Due to the presence of potentially sensitive or personal information within this document, despite its
publicly accessible nature, we shall refrain from providing it.

Notes & Comparisons
The NPM package.json file presents a formidable challenge for schema inferences. As mentioned above,
when a JSON files use informational keys, inference becomes difficult. Ideally, a single definition would
be presented in the additionalProperties. Unfortunately, the current inference system is not
implemented to detect such usage of keys, treating each field independently. As a consequence, the
system produced an exceedingly extensive JSON Schema, where each field, be it a library, dependency,
script, or configuration choice, is specified. Comparing this to the version available on SchemaStore.org,
resulting schema is appalling.
   However, it does reveal numerous licenses to be an enum, which the other schema also specifies.
The SchemaStore.org variant adopts, however, the elegant approach by utilising the enumeration an
suggestion, permitting any string value while still documenting the most prevalent licenses through
the use of the anyOf keyword.

6.4. Sample 4: IMDb Movies
The Internet Movie Database (IMDb) is an online repository dedicated to entertainment media. Its API
documentation includes a curated dataset comprising JSON responses spanning a range of queries as
an example responses. Among these queries, ’title with parameters’ movie responses were specifically
extracted and utilised as the primary sample data.

Notes
The sample dataset appears to be curated, as they predominantly featuring highly-rated films. This
was apparent in the program’s repeated speculation for ratings (such as IMDb and Rotten Tomatoes
ratings) to marked as an enum. Interestingly, when dealing with ratings, as they are stored as strings,
the inference system can therefore not infer a potential multipleOf constraint for ratings. Moreover,
a substantial portion of the movies in the dataset are English, which suggests a bias in the samples.
Consequently, the program erroneously assumed that language was a constant, a speculation we
declined.
   The program was able to detect Language, Genre, and Country as enums. A deeper understanding
of the back-end infrastructure could enable more informed judgements regarding the enumeration of
these attributes. For instance, if IMDb merely stores languages as key/string pairs. Noticeably, the
language data is stored as an object with two fields: key and value, where the two fields were always
the same. My assumption is that value would be different in other languages. If this were the case, an
enum would be rather complex to implement.
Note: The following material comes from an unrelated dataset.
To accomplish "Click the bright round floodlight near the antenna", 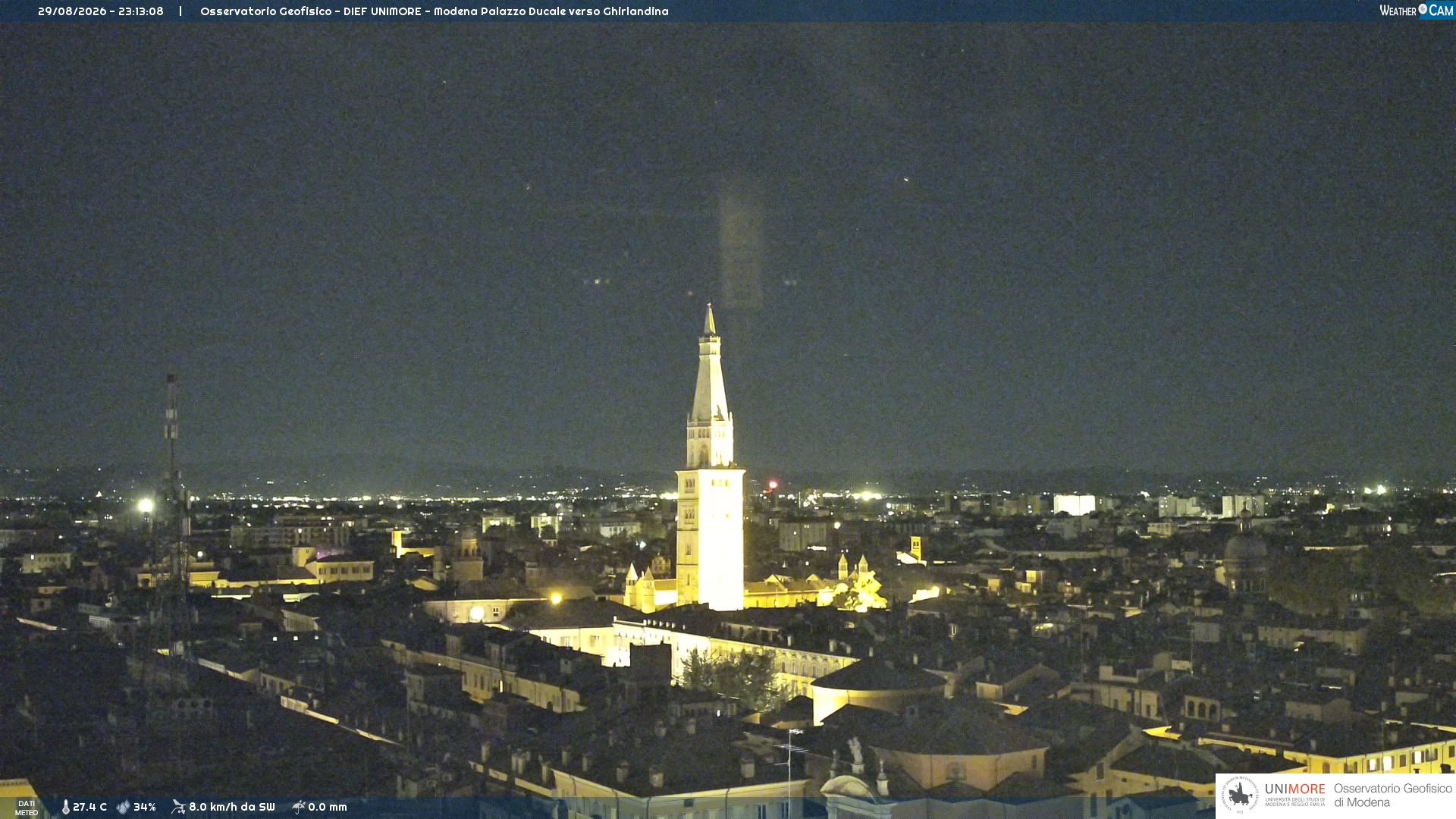I will pyautogui.click(x=146, y=505).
While it was chosen to designate them as enums, this
choice notably inflates the schema’s size.
   The program identified a comical repetition in the lists of people, particularly in the cast and crew
context. In the fullCast section, the program noticed a pattern regarding job descriptions that were
listed alongside individuals. This field was also observed in specific job sections, such as directors,
where all directors were specified as director. This keen observation caused the system to detect that
field as a possible constant.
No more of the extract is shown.